#### [WHAT IS NEEDED]
Please put the lines of the records below, from the line holding "Task: Select the 7,758 average spins link" through the line holding "coord(323,667)", inclusive, into a Markdown table with the columns Row and Content. Number each row and leave out any blank lines.

++++++++++

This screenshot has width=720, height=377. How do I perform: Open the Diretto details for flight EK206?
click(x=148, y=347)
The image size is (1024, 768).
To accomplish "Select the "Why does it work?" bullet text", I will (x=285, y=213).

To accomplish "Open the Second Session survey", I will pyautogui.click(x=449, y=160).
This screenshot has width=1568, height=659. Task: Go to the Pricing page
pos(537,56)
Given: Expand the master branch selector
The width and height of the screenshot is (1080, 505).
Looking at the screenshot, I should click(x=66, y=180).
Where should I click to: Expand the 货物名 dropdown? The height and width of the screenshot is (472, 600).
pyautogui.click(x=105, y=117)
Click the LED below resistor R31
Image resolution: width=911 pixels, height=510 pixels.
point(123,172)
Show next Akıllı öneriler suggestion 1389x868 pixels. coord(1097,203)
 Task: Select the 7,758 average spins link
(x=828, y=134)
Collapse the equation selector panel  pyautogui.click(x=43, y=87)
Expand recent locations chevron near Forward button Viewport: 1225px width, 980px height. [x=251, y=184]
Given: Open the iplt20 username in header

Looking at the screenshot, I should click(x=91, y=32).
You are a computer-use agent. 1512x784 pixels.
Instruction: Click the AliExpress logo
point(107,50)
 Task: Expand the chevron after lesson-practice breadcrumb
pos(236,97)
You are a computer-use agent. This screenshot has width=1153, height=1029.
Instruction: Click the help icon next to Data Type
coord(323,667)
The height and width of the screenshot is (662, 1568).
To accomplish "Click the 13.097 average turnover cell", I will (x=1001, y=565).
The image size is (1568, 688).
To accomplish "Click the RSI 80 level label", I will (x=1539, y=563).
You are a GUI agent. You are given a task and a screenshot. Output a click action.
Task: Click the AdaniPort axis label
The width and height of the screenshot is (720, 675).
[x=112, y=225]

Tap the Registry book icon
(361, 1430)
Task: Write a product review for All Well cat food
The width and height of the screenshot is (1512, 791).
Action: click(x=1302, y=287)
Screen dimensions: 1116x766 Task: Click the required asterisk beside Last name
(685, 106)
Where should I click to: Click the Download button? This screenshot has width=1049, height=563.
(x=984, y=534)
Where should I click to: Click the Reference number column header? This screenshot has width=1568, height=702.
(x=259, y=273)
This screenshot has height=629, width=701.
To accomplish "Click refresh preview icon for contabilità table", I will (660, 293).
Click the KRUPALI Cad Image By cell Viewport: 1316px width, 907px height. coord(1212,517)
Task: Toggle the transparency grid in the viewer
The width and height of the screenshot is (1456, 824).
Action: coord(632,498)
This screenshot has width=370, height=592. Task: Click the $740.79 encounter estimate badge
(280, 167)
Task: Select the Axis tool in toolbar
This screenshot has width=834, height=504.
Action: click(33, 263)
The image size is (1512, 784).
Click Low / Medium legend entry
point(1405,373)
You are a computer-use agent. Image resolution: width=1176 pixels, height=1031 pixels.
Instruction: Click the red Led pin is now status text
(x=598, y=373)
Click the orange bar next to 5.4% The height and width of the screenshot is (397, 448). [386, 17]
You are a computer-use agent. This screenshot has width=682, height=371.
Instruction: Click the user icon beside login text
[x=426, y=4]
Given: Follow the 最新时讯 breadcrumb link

++++++++++

#### [RESULT OF THIS EXERCISE]
| Row | Content |
|---|---|
| 1 |  Task: Select the 7,758 average spins link |
| 2 | (x=828, y=134) |
| 3 | Collapse the equation selector panel  pyautogui.click(x=43, y=87) |
| 4 | Expand recent locations chevron near Forward button Viewport: 1225px width, 980px height. [x=251, y=184] |
| 5 | Given: Open the iplt20 username in header |
| 6 | Looking at the screenshot, I should click(x=91, y=32). |
| 7 | You are a computer-use agent. 1512x784 pixels. |
| 8 | Instruction: Click the AliExpress logo |
| 9 | point(107,50) |
| 10 |  Task: Expand the chevron after lesson-practice breadcrumb |
| 11 | pos(236,97) |
| 12 | You are a computer-use agent. This screenshot has width=1153, height=1029. |
| 13 | Instruction: Click the help icon next to Data Type |
| 14 | coord(323,667) |